One in every four stocks on the Dhaka Stock Exchange (DSE) is now trading below face value, reflecting the mounting failures of companies in the financial and textile sectors.
Of the 397 securities that changed hands yesterday, 98 were priced under the Tk 10 face value, with half slipping below Tk 5. Banks and non-bank financial institutions (NBFIs) made up 33 of the low-priced stocks, mutual funds 35, and textiles 17, DSE data show.
Analysts say the glut of weak companies undermines the market’s appeal to both domestic and foreign investors, despite recent gains in the broader index. “The high number of such companies indicates an abundance of low-performing firms,” said Kazi Monirul Islam, chief executive of Shanta Asset Management.
The banking sector stands out as the biggest drag. Non-performing loans hit a record Tk 4.20 lakh crore in March, nearly a quarter of all loans. Last year, distressed loans totaled Tk 7.56 lakh crore, or 45% of outstanding credit. Eighteen listed banks have already been barred from paying dividends because of fragile finances, and most are trading below face value.

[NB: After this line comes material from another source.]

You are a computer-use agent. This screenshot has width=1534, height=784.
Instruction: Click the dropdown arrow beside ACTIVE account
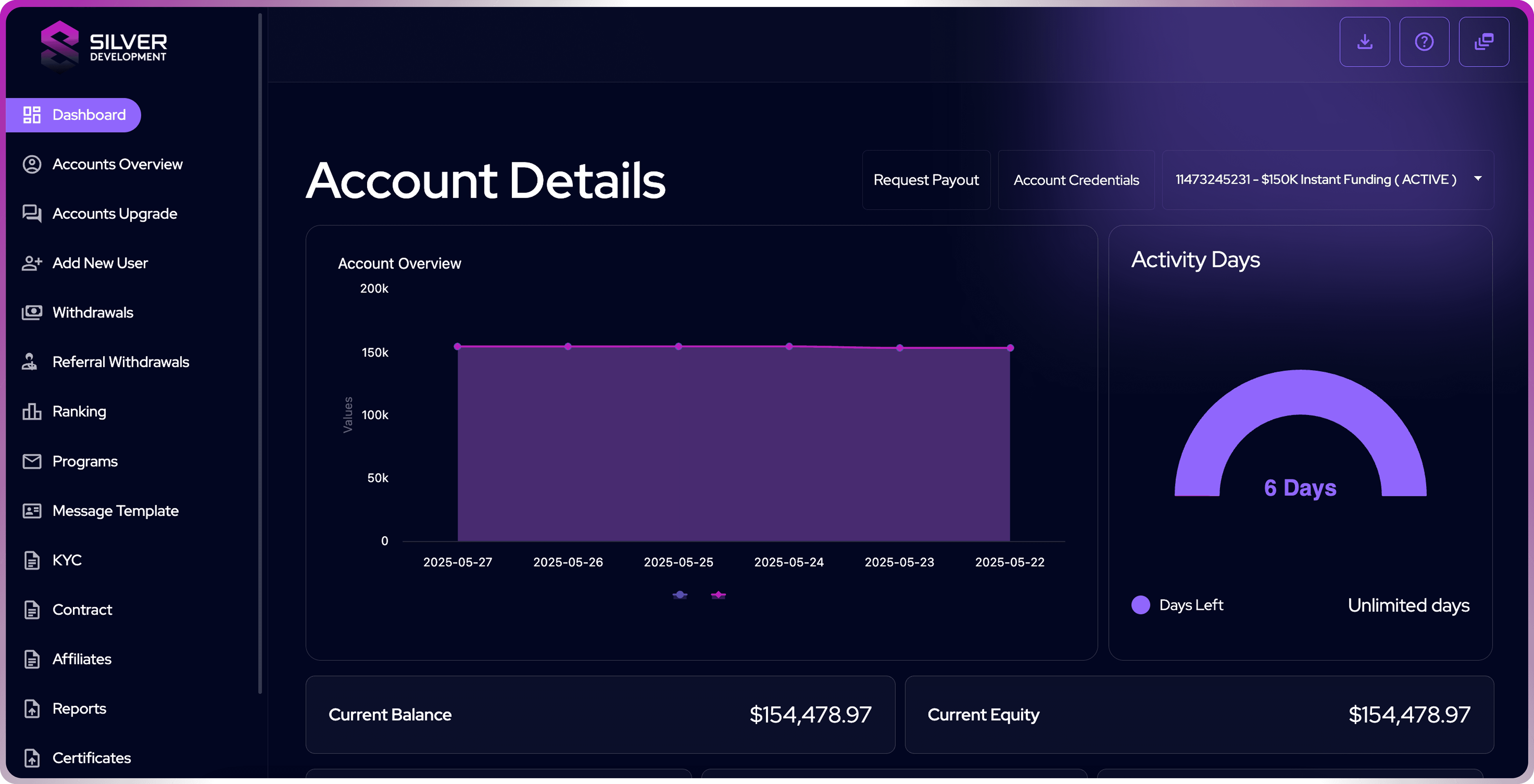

NBFIs are in no better shape, with bad debt exceeding 95% of lending at many firms. The central bank has moved to liquidate nine of them—eight of which are listed—but their shares remain active on the bourse.
Mutual funds, meanwhile, continue to lose investor confidence. Many now trade at half their net asset value, a gap attributed to years of poor management and unreliable financial disclosures.
“This market structure, dominated by junk stocks, cannot be attractive to foreign or institutional investors,” said Saiful Islam, president of the DSE Brokers Association of Bangladesh (DBA). He urged regulators to suspend trading of NBFIs headed for liquidation, delist chronic underperformers, and encourage mergers or acquisitions where feasible.
Analysts also called on policymakers to focus on bringing stronger companies to the market to rebuild investor confidence.